■ TEXT BLOCK ■

-----

Detlef Hofmann (born 12 November 1963 in Karlsruhe) is a German sprint canoeist who competed from the late 1980s to the late 1990s. He won a gold medal in the K-4 1000 m event at the 1996 Summer Olympics in Atlanta.

Hofmann won five medals at the ICF Canoe Sprint World Championships with three golds (K-4 500 m: 1991, K-4 1000 m: 1995, K-4 10000 m: 1991) and two silvers (K-4 500 m: 1995, K-4 1000 m: 1991).

In May 1992, Hofmann was caught for doping after testing positive for testosterone and kicked off the team. He would return after the 1992 Summer Olympics to compete.

References
 
 
 
 
New York Times article on doping prior to the 1992 Summer Olympics featuring Hofmann.

Wallechinsky, David and Jaime Loucky (2008). "Canoeing: Men's Kayak Fours 1000 Meters". In The Complete Book of the Olympics: 2008 Edition. London: Aurum Press Limited. pp. 477–8.

-----

■ Collected data entries ■
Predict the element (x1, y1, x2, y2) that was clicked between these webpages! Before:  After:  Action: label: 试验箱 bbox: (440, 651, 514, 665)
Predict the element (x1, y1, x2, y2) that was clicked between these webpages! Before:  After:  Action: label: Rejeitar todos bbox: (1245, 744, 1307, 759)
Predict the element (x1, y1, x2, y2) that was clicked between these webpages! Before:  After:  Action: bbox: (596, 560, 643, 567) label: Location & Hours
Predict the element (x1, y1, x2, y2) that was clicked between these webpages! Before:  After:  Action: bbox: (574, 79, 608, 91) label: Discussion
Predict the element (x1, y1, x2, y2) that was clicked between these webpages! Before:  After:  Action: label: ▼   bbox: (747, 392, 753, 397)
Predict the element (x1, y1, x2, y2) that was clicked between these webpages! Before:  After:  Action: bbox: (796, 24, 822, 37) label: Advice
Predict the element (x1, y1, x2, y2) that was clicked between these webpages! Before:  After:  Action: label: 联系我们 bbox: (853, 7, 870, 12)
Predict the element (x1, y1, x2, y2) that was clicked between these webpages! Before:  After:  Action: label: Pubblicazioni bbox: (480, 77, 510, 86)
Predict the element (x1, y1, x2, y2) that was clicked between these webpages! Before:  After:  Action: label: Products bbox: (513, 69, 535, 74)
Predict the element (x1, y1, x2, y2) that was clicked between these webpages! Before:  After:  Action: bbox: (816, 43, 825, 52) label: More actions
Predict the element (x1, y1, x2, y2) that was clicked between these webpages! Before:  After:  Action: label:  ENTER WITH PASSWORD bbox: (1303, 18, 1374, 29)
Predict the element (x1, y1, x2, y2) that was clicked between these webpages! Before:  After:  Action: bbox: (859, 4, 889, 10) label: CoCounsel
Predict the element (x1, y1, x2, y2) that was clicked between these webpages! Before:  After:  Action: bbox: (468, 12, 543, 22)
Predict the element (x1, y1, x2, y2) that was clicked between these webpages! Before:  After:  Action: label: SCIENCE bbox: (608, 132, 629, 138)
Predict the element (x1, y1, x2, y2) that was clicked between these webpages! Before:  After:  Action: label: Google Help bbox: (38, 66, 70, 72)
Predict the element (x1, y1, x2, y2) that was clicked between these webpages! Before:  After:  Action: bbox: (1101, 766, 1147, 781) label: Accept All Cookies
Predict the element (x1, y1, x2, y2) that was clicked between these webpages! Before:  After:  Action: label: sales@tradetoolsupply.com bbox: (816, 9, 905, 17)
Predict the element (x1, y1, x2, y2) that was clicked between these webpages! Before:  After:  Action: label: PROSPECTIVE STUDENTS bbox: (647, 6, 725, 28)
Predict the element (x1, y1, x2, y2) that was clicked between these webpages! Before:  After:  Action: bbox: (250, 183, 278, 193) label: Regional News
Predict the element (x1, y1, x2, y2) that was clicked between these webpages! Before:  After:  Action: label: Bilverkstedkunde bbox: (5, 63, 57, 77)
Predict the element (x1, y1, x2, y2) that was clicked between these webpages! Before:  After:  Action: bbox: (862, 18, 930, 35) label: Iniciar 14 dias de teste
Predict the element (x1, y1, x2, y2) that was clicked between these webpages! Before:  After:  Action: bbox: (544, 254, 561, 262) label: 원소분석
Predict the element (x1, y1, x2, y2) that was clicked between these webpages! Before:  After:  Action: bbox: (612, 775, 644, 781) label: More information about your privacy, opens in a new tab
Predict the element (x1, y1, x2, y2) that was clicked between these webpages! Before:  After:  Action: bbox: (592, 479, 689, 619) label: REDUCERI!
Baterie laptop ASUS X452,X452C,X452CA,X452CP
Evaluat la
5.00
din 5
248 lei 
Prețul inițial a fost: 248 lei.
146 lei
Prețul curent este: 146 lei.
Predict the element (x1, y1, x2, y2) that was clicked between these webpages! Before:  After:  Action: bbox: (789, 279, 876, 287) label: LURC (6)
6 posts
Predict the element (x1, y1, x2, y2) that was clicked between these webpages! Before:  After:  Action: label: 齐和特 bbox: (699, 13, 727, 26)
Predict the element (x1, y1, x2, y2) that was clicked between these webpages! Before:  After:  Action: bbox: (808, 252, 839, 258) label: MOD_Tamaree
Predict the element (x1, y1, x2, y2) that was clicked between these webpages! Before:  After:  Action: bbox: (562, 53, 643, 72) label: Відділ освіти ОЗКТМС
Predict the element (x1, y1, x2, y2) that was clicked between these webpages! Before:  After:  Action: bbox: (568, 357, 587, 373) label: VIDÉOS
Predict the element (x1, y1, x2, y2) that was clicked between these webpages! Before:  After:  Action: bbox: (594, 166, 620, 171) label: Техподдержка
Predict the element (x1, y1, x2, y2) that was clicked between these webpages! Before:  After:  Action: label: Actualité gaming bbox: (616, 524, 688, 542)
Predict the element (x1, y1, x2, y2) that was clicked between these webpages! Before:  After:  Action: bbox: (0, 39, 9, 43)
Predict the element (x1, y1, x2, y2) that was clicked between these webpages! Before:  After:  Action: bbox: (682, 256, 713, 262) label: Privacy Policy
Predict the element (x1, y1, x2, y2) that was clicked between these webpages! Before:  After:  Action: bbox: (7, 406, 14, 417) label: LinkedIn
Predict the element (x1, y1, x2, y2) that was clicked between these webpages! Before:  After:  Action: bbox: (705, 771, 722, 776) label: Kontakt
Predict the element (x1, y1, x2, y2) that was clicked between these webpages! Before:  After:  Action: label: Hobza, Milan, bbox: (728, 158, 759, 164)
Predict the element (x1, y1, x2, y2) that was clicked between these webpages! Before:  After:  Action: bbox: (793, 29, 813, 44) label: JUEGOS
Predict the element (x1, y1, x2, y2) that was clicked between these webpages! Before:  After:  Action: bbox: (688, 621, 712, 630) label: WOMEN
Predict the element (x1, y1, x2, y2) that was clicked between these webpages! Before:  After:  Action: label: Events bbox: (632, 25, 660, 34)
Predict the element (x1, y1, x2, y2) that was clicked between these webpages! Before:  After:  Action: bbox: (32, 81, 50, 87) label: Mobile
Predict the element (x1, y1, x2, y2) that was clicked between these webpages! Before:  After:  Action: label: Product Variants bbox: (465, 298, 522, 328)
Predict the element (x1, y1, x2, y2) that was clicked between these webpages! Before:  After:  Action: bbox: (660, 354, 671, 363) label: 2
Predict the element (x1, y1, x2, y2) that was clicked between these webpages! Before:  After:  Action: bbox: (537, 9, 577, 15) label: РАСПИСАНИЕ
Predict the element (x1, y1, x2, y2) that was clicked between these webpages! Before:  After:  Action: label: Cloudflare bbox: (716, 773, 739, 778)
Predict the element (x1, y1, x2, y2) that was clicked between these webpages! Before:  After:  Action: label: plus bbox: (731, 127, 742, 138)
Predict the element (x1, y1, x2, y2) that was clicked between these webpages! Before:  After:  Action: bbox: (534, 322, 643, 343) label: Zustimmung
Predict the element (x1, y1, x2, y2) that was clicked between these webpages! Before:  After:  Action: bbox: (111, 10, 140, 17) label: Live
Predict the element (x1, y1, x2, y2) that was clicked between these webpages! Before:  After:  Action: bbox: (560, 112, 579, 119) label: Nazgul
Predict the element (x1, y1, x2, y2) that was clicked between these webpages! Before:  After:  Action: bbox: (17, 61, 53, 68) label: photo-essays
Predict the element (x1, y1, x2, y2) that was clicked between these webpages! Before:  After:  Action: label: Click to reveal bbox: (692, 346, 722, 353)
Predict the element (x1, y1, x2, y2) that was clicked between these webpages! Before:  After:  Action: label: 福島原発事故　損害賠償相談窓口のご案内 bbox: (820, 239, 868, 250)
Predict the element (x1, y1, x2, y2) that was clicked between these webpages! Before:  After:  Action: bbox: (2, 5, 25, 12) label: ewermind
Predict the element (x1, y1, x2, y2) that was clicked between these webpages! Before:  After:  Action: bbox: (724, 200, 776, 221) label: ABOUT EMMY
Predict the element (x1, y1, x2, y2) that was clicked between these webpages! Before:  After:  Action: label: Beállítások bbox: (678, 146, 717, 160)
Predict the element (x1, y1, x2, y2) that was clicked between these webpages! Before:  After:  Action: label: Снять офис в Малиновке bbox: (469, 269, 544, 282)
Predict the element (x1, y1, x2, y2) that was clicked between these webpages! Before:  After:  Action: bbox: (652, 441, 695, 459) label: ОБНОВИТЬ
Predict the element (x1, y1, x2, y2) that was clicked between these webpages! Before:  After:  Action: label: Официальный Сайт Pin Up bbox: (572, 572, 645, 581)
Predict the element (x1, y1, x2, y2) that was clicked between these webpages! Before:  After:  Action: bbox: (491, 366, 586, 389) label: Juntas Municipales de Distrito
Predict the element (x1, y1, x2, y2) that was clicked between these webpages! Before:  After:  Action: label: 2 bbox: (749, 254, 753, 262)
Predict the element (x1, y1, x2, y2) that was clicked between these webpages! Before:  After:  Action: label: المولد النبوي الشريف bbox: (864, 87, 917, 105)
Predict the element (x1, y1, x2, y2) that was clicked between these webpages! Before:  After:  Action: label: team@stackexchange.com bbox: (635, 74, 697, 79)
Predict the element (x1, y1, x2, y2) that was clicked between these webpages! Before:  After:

-----

■ TASK REQUIREMENTS ■
(A) Turn the paragraph of the Detlef Hofmann article that begins "Hofmann won five medals" into a short list that keeps each medal's event and year.
(B) Answer these from the Detlef Hofmann article:
(i) In what city was Hofmann born?
(ii) What substance did he test positive for in May 1992?
(iii) Which publisher issued The Complete Book of the Olympics: 2008 Edition?
(C) Duplicate the passage of the Detlef Hofmann article starting with "Detlef Hofmann (born" and going on through "Olympics to compete.".
Work from the Detlef Hofmann article alone and not from the listing.

■ ANSWERS BY TASK ■
(A)
Five ICF Canoe Sprint World Championships medals:
- Gold: K-4 500 m (1991)
- Gold: K-4 1000 m (1995)
- Gold: K-4 10000 m (1991)
- Silver: K-4 500 m (1995)
- Silver: K-4 1000 m (1991)

(B)
(i) Karlsruhe
(ii) Testosterone
(iii) Aurum Press Limited

(C)
Detlef Hofmann (born 12 November 1963 in Karlsruhe) is a German sprint canoeist who competed from the late 1980s to the late 1990s. He won a gold medal in the K-4 1000 m event at the 1996 Summer Olympics in Atlanta.

Hofmann won five medals at the ICF Canoe Sprint World Championships with three golds (K-4 500 m: 1991, K-4 1000 m: 1995, K-4 10000 m: 1991) and two silvers (K-4 500 m: 1995, K-4 1000 m: 1991).

In May 1992, Hofmann was caught for doping after testing positive for testosterone and kicked off the team. He would return after the 1992 Summer Olympics to compete.